Un minimum de "pêche" réclame un minimum d'effort, si possible au quotidien. Ces efforts passent par des exercices réguliers du système cardio-vasculaire. Une bonne capacité respiratoire garantira une bonne endurance physique. Cette capacité cardio-vasculaire se travaille dans des séances de jogging, de vélo ou encore de rameur en salle qui ont l'avantage de faire travailler pratiquement tous les muscles du corps (bras, dos, jambes, etc...). Un tel entraînement vous permettra de capitaliser un fond physique, une capacité de récupération et une vitalité que vous apprécierez dans votre quotidien.

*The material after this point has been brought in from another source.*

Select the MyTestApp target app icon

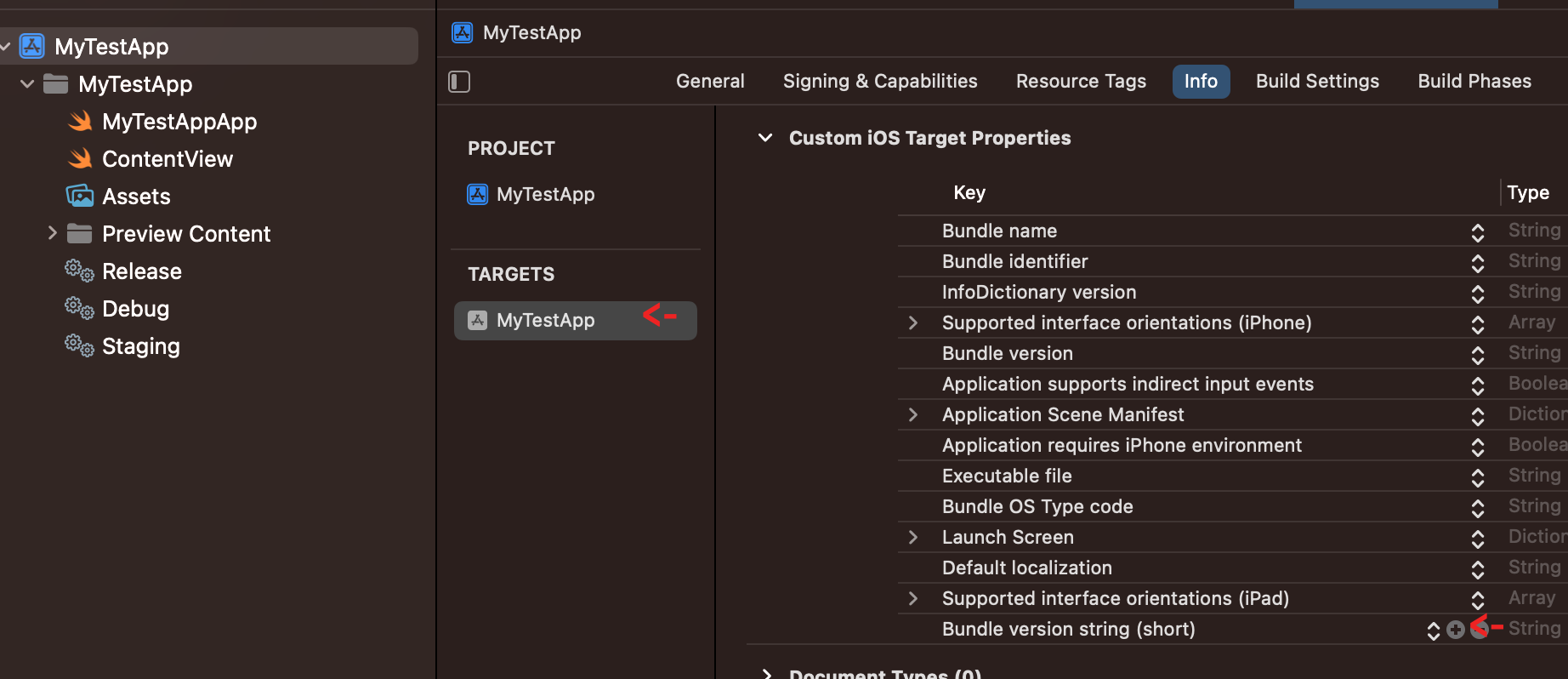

Chaque entraînement physique doit être naturellement accompagné d'une consommation importante de boisson (de l'eau de préférence), ceci avant même d'en ressentir le besoin. Une consommation importante et régulière de boisson permet d'éliminer les toxines de l'organisme, et de limiter les risques de tendinite. Enfin, derniers conseils, mangez équilibré, et évitez les gros "geuletons" la veille d'une course. Votre forme physique risque de s'en ressentir le lendemain. Il faut donc éviter les abus, mais aussi les carences. La veille d'une épreuve on privilégiera les sucres à assimilation lentes (pâtes, riz, etc...), alors qu'un jour de compétition, on évitera avant tout de surcharger l'estomac, ce qui engendrerait une digestion difficile impliquant une consommation d'énergie importante de l'appareil digestif. Tournez-vous plutôt vers les salades ou les grillades, alors que des fruits ou des barres de céréales combleront vos besoins en sucres à assimilation rapides. En cas de forte transpiration, il faudra compenser la perte de sels minéraux en buvant des boissons type Vichy riches en ces fameux sels minéraux.

Pas besoin d'être une sorte "d'athlétor" donc, mais un zeste d'effort sera infiniment bénéfique à votre efficacité au volant, surtout si vous avez une vie trépidante et pas forcément "zen".